Project 10: WeatherBar
See how easy it is to place your app's icon and menu right in the macOS status bar, then build an app to display your local weather using JSON and GCD.
Project 11: Bubble Trouble
SpriteKit has physics built right in, so this project sees you creating a physics-based bubble popping game with timers, sound effects, and more.
Project 12: Animation
Animation on macOS isn't easy, but it is powerful. In this project we build an animation sandbox to help you find ways to bring your user interface to life.
Swift Macos App
Project 13: Screenable
NSDocument brings with it great features like versioning, autosave, and more, and this project combines it with Core Graphics to build a screenshot-editing app.
Project 14: Shooting Gallery
Build a fast-paced SpriteKit shooting gallery game that brings together animations, new level support, custom mouse cursor, and keyboard input.
Project 15: UndoManager
Go back to project 12 and learn how you can add support for undo and redo using Cocoa's powerful UndoManager class and only a few extra lines of code.
Project 16: Bookworm
Use bindings to design an app that tracks the books you've read, their authors and your star rating, all while writing fewer than 20 lines of code. No, really!
Project 17: Match Three
Take your SpriteKit knowledge further by building a colorful ball-matching game, while also trying out shape nodes and particle emitters for the first time.
Project 18: Bindings
Swift Macos Menu Bar Apps

Practice your skill with Cocoa bindings by building a Fahrenheit to Celsius temperature converter, all powered by key-value coding and key-value observing.
While building projects, you'll learn all this and more:
- How Cocoa on macOS differs from Cocoa Touch on iOS. (Note: if you're not interested in iOS, don't worry – you don't need any iOS experience to follow along, and the iOS parts are kept to a minimum!)
- Creating advanced user interfaces with NSTableView, NSCollectionView, NSStackView, NSSplitView, and the all-new NSGridView.
- How to build powerful, flexible layouts using SwiftUI.
- How to build apps that look great in multi-window and tabbed user environments.
- Designing your apps with powerful native components such as NSButton, NSTextView, NSSegmentedControl, NSImageView, and more.
- Working with the filesystem, and using system services such as sharing and drag and drop.

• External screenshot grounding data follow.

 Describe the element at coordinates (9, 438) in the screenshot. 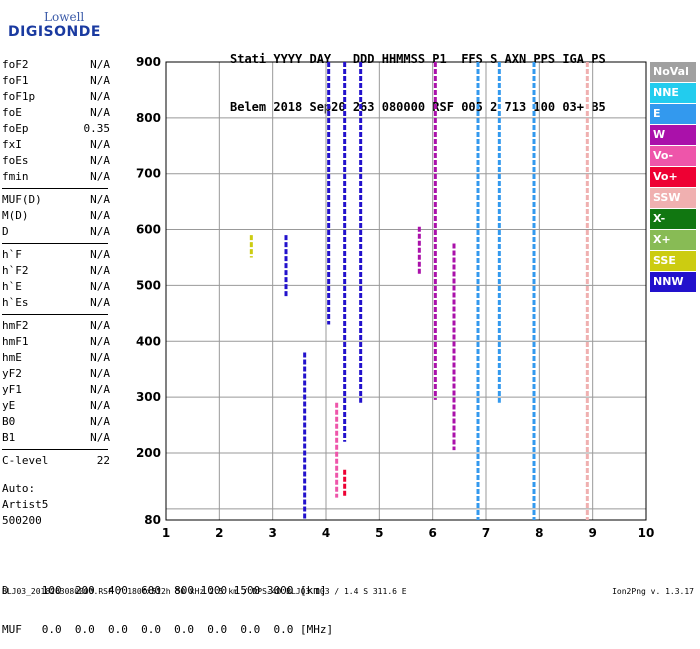

I see `parameter-name: B1` at that location.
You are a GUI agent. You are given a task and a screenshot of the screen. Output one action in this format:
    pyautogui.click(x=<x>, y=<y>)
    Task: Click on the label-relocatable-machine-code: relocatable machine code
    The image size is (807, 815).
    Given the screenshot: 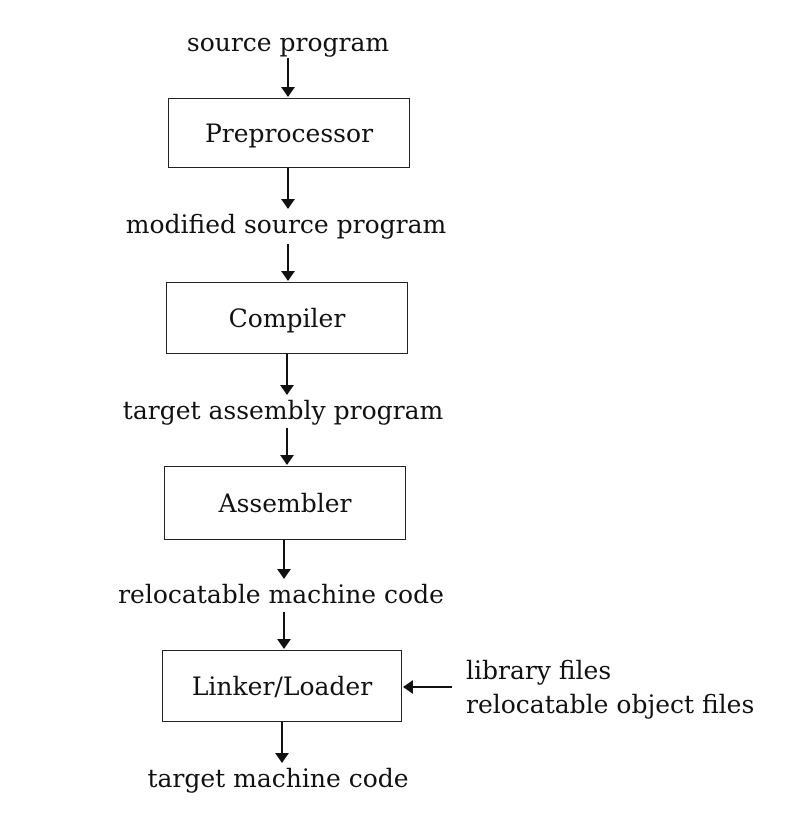 What is the action you would take?
    pyautogui.click(x=281, y=595)
    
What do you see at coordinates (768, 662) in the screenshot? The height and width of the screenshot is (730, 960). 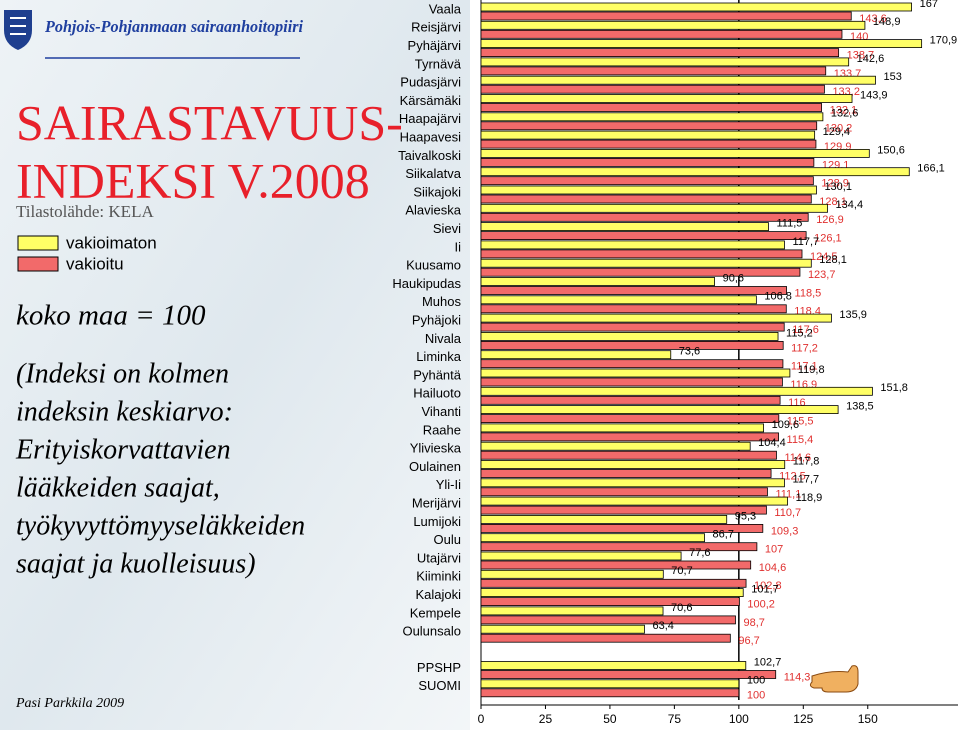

- Customizing your app's user interface so it looks great in both light and dark mode.
- Designing interfaces with and without storyboards, plus Auto Layout, alerts, modals, and sheets.
- Handling mouse and keyboard events, animation, concurrency, and more.
Mac Os Menu Bar App Swift
Hacking with macOS follows the same approach I used with Hacking with Swift: small, standalone projects that teach individual techniques starting from scratch, so you end up with a huge library of finished projects you can develop further or use as the base for something entirely new.